In the circuit shown in the figure, the power developed across $ 1\Omega ,2\Omega $ and $ 3\Omega $ resistances are in the ratio of

Answer 1

Hint: to solve this question we have to know what the resistance is. Resistance is the measure of the opposition to current flow in an electrical circuit. We know that the unit of resistance is ohm. We know that the symbol of ohm is like a Greek word omega. We know that, when resistance increases then the current flow decreases. Because resistance is inversely proportional to current.

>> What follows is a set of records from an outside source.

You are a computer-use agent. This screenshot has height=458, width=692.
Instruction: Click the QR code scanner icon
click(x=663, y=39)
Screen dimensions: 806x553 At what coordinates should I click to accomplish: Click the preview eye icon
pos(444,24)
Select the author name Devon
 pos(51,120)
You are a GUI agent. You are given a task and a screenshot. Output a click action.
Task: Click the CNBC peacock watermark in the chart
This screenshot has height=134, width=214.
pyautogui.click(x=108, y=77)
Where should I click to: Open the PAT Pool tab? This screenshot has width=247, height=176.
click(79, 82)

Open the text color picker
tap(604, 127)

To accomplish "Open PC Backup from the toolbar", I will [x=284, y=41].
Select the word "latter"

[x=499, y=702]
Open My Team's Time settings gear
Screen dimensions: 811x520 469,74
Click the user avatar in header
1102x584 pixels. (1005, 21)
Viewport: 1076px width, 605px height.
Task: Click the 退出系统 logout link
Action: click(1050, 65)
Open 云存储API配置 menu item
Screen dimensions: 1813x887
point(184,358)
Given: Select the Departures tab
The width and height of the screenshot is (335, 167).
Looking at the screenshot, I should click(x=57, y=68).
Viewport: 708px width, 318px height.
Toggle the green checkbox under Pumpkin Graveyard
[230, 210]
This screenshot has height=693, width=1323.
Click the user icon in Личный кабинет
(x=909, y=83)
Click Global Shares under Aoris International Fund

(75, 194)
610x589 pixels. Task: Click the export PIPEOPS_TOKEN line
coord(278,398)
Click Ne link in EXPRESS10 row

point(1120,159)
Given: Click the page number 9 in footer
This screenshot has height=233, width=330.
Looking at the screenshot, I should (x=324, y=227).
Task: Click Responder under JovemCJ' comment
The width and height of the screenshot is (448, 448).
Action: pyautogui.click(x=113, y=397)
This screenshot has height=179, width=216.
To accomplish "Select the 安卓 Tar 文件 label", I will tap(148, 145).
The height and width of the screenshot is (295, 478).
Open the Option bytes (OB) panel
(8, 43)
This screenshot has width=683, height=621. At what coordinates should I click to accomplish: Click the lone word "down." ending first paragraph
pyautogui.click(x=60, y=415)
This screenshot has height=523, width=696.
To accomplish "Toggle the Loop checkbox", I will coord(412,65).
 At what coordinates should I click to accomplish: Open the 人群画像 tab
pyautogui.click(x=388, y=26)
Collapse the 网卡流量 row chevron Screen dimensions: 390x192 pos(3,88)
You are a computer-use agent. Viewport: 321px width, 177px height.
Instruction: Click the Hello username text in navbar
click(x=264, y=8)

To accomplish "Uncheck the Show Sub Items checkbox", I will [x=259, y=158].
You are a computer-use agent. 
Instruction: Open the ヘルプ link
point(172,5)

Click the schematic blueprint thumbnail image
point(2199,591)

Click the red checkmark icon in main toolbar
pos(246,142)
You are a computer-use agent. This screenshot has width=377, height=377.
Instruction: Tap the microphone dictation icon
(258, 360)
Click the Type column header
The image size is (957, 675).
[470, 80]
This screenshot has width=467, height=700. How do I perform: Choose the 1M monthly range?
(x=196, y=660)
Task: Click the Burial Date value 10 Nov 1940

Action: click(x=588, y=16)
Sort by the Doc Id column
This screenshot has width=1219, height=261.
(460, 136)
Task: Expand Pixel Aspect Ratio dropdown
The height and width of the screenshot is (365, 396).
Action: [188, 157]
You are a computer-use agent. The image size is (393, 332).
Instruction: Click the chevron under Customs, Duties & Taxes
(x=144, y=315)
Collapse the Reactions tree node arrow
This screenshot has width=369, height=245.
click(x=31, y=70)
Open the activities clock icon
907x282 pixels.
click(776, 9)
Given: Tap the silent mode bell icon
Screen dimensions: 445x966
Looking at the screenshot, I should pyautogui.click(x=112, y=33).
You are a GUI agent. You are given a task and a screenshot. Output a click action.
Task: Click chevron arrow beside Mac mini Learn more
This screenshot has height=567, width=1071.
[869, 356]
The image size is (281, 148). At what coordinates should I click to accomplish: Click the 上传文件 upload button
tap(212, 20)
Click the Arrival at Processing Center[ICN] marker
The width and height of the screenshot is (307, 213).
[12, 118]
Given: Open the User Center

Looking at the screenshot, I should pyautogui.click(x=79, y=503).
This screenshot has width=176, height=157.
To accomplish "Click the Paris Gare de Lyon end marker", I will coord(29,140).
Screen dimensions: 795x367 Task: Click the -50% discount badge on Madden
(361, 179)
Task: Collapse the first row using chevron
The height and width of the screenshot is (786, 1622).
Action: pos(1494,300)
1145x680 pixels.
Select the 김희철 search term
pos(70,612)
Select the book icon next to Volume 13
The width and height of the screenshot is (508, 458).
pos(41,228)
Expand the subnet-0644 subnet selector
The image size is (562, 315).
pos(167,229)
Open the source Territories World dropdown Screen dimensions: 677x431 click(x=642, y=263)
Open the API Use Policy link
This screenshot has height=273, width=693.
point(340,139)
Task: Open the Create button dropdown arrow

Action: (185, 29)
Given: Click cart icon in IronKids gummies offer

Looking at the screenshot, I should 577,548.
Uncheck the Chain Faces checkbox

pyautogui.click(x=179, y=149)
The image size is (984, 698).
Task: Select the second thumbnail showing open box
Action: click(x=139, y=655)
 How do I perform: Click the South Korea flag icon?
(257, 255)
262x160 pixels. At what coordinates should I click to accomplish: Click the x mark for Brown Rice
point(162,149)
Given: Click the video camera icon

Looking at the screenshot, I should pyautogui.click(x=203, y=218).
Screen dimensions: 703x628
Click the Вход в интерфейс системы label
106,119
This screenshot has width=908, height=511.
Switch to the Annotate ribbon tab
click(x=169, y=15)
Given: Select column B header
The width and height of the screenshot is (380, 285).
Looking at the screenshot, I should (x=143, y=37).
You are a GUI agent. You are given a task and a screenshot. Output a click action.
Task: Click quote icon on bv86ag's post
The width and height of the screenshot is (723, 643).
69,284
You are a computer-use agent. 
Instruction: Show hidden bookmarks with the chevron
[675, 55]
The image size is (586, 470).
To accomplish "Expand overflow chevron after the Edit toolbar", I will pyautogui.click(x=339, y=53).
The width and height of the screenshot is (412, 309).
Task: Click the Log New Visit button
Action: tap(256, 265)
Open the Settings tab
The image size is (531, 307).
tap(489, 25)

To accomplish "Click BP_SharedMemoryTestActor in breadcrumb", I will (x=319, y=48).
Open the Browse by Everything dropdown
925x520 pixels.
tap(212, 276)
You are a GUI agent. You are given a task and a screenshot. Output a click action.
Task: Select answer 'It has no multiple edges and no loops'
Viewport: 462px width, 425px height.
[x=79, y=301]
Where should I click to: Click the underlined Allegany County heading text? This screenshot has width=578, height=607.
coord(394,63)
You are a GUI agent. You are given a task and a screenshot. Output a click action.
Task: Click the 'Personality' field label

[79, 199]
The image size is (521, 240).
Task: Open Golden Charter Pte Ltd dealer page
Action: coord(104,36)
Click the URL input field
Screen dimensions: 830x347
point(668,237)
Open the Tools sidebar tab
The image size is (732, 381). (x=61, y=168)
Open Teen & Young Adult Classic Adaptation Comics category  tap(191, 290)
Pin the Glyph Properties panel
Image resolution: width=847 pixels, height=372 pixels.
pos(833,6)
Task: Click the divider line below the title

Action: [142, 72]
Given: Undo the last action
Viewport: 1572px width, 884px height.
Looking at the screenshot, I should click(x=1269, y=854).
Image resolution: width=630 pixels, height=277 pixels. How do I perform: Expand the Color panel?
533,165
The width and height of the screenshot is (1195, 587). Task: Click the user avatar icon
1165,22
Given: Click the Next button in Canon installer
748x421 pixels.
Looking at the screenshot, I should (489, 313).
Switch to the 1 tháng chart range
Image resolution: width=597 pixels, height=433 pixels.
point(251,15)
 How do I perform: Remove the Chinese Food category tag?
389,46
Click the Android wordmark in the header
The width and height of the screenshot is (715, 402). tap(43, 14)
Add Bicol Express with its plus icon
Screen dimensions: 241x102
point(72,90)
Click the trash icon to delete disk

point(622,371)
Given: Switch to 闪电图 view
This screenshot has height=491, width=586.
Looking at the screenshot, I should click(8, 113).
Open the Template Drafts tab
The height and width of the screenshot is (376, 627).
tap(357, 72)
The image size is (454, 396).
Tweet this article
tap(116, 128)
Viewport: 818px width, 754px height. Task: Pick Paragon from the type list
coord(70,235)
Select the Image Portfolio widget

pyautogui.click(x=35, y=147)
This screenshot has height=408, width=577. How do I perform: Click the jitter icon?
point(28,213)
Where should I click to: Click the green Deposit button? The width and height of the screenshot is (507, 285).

Complete step by step answer:
We can see here, the current in parallel divides in inverse ratio of resistance is
 $ {I_1} = (\dfrac{2}{{1 + 2}})i = \dfrac{2}{3}i $
 $ {I_2} = (\dfrac{1}{{1 + 2}})i = \dfrac{1}{3}i $
Here, we can say according to the question, I is the total current. Now, we can consider P is the power and R is the resistance. $ {P_1} $ is the power developed across $ 1\Omega $ resistance. Again, $ {P_2} $ is the power developed across $ 2\Omega $ resistance. Again, $ {P_3} $ is the power developed across the resistance $ 3\Omega $ .
Now, we know that $ P = {I^2}R $
Now we are going to put the values of resistances which are mentioned in the above question.
Now, $ {P_1} = {I_1}^2R = {(\dfrac{2}{3})^2}{i^2} \times 1 = \dfrac{4}{9}{i^2} $
Again, we can write similarly,
 $ {P_2} = {I_2}^2R = {(\dfrac{1}{3})^2}{i^2} \times 2 = \dfrac{2}{4}{i^2} $
Similarly, again, we can write,
 $ {P_3} = {I_3}^2R = {i^2} \times 3 = 3{i^2} $
 Now, the ratio of the three powers are,
 $ {P_1}:{P_2}:{P_3} = \dfrac{4}{3}:\dfrac{2}{9}:3 = 4:2:27 $
This is the right answer.

Note:
We can get confused between the formula of parallel resistance, series resistances and conductors. We also have to remember that when two resistors are parallel then the potential difference becomes common or same. But when two resistors are connected in a series manner then the current flows through all the resistances are the same or constant.